Given request » Please render the data below as a Markdown table with the columns Number and Line. Give one row per line and skip any blank lines.

Exercise material »
==================================================
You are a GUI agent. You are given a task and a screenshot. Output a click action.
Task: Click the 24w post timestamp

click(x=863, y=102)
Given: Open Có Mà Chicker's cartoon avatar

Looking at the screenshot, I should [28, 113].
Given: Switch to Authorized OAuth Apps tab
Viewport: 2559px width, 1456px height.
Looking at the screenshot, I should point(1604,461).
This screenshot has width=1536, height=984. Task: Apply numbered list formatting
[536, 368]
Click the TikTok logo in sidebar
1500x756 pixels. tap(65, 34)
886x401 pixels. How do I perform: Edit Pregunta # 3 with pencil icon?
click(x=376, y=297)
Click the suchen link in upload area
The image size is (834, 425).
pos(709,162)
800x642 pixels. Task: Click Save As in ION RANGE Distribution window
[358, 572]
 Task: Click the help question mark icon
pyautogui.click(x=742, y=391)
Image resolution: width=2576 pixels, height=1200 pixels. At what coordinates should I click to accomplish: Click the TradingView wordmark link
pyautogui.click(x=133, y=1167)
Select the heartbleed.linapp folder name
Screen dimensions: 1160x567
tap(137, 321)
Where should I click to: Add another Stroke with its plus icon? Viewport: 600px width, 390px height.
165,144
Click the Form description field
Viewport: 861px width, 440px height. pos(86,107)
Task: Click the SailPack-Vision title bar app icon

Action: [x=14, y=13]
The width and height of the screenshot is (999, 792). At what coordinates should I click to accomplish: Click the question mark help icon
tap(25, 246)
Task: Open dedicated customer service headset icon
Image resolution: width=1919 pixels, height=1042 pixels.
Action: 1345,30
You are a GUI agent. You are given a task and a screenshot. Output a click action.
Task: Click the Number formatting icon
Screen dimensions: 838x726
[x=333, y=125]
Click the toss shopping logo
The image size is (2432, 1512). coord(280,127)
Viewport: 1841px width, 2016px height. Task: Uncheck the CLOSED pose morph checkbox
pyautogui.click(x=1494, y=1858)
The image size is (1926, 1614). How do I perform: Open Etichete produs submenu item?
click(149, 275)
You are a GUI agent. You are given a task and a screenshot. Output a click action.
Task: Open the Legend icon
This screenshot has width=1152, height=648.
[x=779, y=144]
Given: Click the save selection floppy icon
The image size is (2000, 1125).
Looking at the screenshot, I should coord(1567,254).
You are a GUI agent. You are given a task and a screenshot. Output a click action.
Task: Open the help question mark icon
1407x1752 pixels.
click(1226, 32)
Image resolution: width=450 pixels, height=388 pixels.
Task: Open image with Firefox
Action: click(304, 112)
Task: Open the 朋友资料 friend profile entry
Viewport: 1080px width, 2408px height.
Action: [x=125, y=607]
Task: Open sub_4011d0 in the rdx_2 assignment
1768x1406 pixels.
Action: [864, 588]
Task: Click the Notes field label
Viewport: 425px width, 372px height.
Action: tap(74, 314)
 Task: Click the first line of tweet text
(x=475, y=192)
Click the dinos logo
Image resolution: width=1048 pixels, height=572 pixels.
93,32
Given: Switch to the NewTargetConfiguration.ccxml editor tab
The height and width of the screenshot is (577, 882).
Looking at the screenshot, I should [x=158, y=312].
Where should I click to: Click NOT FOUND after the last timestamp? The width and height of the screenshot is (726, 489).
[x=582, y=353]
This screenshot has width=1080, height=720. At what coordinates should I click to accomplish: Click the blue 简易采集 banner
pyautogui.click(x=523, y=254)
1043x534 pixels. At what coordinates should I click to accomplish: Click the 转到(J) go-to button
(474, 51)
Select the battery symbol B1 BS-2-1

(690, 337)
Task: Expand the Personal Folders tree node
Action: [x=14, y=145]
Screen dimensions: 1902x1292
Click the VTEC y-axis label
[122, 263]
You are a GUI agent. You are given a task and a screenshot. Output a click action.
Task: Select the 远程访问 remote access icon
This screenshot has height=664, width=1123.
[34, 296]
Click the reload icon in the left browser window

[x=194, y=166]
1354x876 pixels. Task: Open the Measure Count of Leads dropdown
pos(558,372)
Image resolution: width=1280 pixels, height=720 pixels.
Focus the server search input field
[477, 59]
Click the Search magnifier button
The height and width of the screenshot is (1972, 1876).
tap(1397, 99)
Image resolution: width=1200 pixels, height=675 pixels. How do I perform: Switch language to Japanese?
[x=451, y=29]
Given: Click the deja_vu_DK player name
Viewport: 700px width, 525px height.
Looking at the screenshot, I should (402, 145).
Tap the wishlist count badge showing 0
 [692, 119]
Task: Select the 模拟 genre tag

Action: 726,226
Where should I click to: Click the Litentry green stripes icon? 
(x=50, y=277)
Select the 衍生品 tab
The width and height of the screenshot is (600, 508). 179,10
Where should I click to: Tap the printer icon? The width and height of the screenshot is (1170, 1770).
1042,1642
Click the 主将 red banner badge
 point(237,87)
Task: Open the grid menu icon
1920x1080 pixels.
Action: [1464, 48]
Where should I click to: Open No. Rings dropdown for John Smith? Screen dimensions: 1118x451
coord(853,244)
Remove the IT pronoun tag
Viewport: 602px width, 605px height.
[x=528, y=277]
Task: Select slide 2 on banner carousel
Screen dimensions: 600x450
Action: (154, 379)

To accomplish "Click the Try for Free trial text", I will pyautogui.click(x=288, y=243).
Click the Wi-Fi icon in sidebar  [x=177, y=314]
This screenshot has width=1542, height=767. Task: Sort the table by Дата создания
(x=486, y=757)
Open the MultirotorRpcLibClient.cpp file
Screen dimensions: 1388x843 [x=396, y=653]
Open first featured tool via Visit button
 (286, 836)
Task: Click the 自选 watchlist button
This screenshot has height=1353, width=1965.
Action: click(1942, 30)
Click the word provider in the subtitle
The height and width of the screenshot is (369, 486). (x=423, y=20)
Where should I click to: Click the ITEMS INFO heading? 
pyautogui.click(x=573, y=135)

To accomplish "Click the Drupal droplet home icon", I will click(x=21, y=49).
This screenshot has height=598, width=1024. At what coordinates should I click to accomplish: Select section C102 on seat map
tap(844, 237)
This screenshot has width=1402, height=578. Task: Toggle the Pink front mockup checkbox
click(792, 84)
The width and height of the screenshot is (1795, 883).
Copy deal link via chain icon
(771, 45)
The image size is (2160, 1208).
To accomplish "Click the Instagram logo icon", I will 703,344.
==================================================
Response »
| Number | Line |
|---|---|
| 1 | You are a GUI agent. You are given a task and a screenshot. Output a click action. |
| 2 | Task: Click the 24w post timestamp |
| 3 | click(x=863, y=102) |
| 4 | Given: Open Có Mà Chicker's cartoon avatar |
| 5 | Looking at the screenshot, I should [28, 113]. |
| 6 | Given: Switch to Authorized OAuth Apps tab |
| 7 | Viewport: 2559px width, 1456px height. |
| 8 | Looking at the screenshot, I should point(1604,461). |
| 9 | This screenshot has width=1536, height=984. Task: Apply numbered list formatting |
| 10 | [536, 368] |
| 11 | Click the TikTok logo in sidebar |
| 12 | 1500x756 pixels. tap(65, 34) |
| 13 | 886x401 pixels. How do I perform: Edit Pregunta # 3 with pencil icon? |
| 14 | click(x=376, y=297) |
| 15 | Click the suchen link in upload area |
| 16 | The image size is (834, 425). |
| 17 | pos(709,162) |
| 18 | 800x642 pixels. Task: Click Save As in ION RANGE Distribution window |
| 19 | [358, 572] |
| 20 |  Task: Click the help question mark icon |
| 21 | pyautogui.click(x=742, y=391) |
| 22 | Image resolution: width=2576 pixels, height=1200 pixels. At what coordinates should I click to accomplish: Click the TradingView wordmark link |
| 23 | pyautogui.click(x=133, y=1167) |
| 24 | Select the heartbleed.linapp folder name |
| 25 | Screen dimensions: 1160x567 |
| 26 | tap(137, 321) |
| 27 | Where should I click to: Add another Stroke with its plus icon? Viewport: 600px width, 390px height. |
| 28 | 165,144 |
| 29 | Click the Form description field |
| 30 | Viewport: 861px width, 440px height. pos(86,107) |
| 31 | Task: Click the SailPack-Vision title bar app icon |
| 32 | Action: [x=14, y=13] |
| 33 | The width and height of the screenshot is (999, 792). At what coordinates should I click to accomplish: Click the question mark help icon |
| 34 | tap(25, 246) |
| 35 | Task: Open dedicated customer service headset icon |
| 36 | Image resolution: width=1919 pixels, height=1042 pixels. |
| 37 | Action: 1345,30 |
| 38 | You are a GUI agent. You are given a task and a screenshot. Output a click action. |
| 39 | Task: Click the Number formatting icon |
| 40 | Screen dimensions: 838x726 |
| 41 | [x=333, y=125] |
| 42 | Click the toss shopping logo |
| 43 | The image size is (2432, 1512). coord(280,127) |
| 44 | Viewport: 1841px width, 2016px height. Task: Uncheck the CLOSED pose morph checkbox |
| 45 | pyautogui.click(x=1494, y=1858) |
| 46 | The image size is (1926, 1614). How do I perform: Open Etichete produs submenu item? |
| 47 | click(149, 275) |
| 48 | You are a GUI agent. You are given a task and a screenshot. Output a click action. |
| 49 | Task: Open the Legend icon |
| 50 | This screenshot has width=1152, height=648. |
| 51 | [x=779, y=144] |
| 52 | Given: Click the save selection floppy icon |
| 53 | The image size is (2000, 1125). |
| 54 | Looking at the screenshot, I should coord(1567,254). |
| 55 | You are a GUI agent. You are given a task and a screenshot. Output a click action. |
| 56 | Task: Open the help question mark icon |
| 57 | 1407x1752 pixels. |
| 58 | click(1226, 32) |
| 59 | Image resolution: width=450 pixels, height=388 pixels. |
| 60 | Task: Open image with Firefox |
| 61 | Action: click(304, 112) |
| 62 | Task: Open the 朋友资料 friend profile entry |
| 63 | Viewport: 1080px width, 2408px height. |
| 64 | Action: [x=125, y=607] |
| 65 | Task: Open sub_4011d0 in the rdx_2 assignment |
| 66 | 1768x1406 pixels. |
| 67 | Action: [864, 588] |
| 68 | Task: Click the Notes field label |
| 69 | Viewport: 425px width, 372px height. |
| 70 | Action: tap(74, 314) |
| 71 |  Task: Click the first line of tweet text |
| 72 | (x=475, y=192) |
| 73 | Click the dinos logo |
| 74 | Image resolution: width=1048 pixels, height=572 pixels. |
| 75 | 93,32 |
| 76 | Given: Switch to the NewTargetConfiguration.ccxml editor tab |
| 77 | The height and width of the screenshot is (577, 882). |
| 78 | Looking at the screenshot, I should [x=158, y=312]. |
| 79 | Where should I click to: Click NOT FOUND after the last timestamp? The width and height of the screenshot is (726, 489). |
| 80 | [x=582, y=353] |
| 81 | This screenshot has width=1080, height=720. At what coordinates should I click to accomplish: Click the blue 简易采集 banner |
| 82 | pyautogui.click(x=523, y=254) |
| 83 | 1043x534 pixels. At what coordinates should I click to accomplish: Click the 转到(J) go-to button |
| 84 | (474, 51) |
| 85 | Select the battery symbol B1 BS-2-1 |
| 86 | (690, 337) |
| 87 | Task: Expand the Personal Folders tree node |
| 88 | Action: [x=14, y=145] |
| 89 | Screen dimensions: 1902x1292 |
| 90 | Click the VTEC y-axis label |
| 91 | [122, 263] |
| 92 | You are a GUI agent. You are given a task and a screenshot. Output a click action. |
| 93 | Task: Select the 远程访问 remote access icon |
| 94 | This screenshot has height=664, width=1123. |
| 95 | [34, 296] |
| 96 | Click the reload icon in the left browser window |
| 97 | [x=194, y=166] |
| 98 | 1354x876 pixels. Task: Open the Measure Count of Leads dropdown |
| 99 | pos(558,372) |
| 100 | Image resolution: width=1280 pixels, height=720 pixels. |
| 101 | Focus the server search input field |
| 102 | [477, 59] |
| 103 | Click the Search magnifier button |
| 104 | The height and width of the screenshot is (1972, 1876). |
| 105 | tap(1397, 99) |
| 106 | Image resolution: width=1200 pixels, height=675 pixels. How do I perform: Switch language to Japanese? |
| 107 | [x=451, y=29] |
| 108 | Given: Click the deja_vu_DK player name |
| 109 | Viewport: 700px width, 525px height. |
| 110 | Looking at the screenshot, I should (402, 145). |
| 111 | Tap the wishlist count badge showing 0 |
| 112 |  [692, 119] |
| 113 | Task: Select the 模拟 genre tag |
| 114 | Action: 726,226 |
| 115 | Where should I click to: Click the Litentry green stripes icon?  |
| 116 | (x=50, y=277) |
| 117 | Select the 衍生品 tab |
| 118 | The width and height of the screenshot is (600, 508). 179,10 |
| 119 | Where should I click to: Tap the printer icon? The width and height of the screenshot is (1170, 1770). |
| 120 | 1042,1642 |
| 121 | Click the 主将 red banner badge |
| 122 |  point(237,87) |
| 123 | Task: Open the grid menu icon |
| 124 | 1920x1080 pixels. |
| 125 | Action: [1464, 48] |
| 126 | Where should I click to: Open No. Rings dropdown for John Smith? Screen dimensions: 1118x451 |
| 127 | coord(853,244) |
| 128 | Remove the IT pronoun tag |
| 129 | Viewport: 602px width, 605px height. |
| 130 | [x=528, y=277] |
| 131 | Task: Select slide 2 on banner carousel |
| 132 | Screen dimensions: 600x450 |
| 133 | Action: (154, 379) |
| 134 | To accomplish "Click the Try for Free trial text", I will pyautogui.click(x=288, y=243). |
| 135 | Click the Wi-Fi icon in sidebar  [x=177, y=314] |
| 136 | This screenshot has width=1542, height=767. Task: Sort the table by Дата создания |
| 137 | (x=486, y=757) |
| 138 | Open the MultirotorRpcLibClient.cpp file |
| 139 | Screen dimensions: 1388x843 [x=396, y=653] |
| 140 | Open first featured tool via Visit button |
| 141 |  (286, 836) |
| 142 | Task: Click the 自选 watchlist button |
| 143 | This screenshot has height=1353, width=1965. |
| 144 | Action: click(1942, 30) |
| 145 | Click the word provider in the subtitle |
| 146 | The height and width of the screenshot is (369, 486). (x=423, y=20) |
| 147 | Where should I click to: Click the ITEMS INFO heading?  |
| 148 | pyautogui.click(x=573, y=135) |
| 149 | To accomplish "Click the Drupal droplet home icon", I will click(x=21, y=49). |
| 150 | This screenshot has height=598, width=1024. At what coordinates should I click to accomplish: Select section C102 on seat map |
| 151 | tap(844, 237) |
| 152 | This screenshot has width=1402, height=578. Task: Toggle the Pink front mockup checkbox |
| 153 | click(792, 84) |
| 154 | The width and height of the screenshot is (1795, 883). |
| 155 | Copy deal link via chain icon |
| 156 | (771, 45) |
| 157 | The image size is (2160, 1208). |
| 158 | To accomplish "Click the Instagram logo icon", I will 703,344. |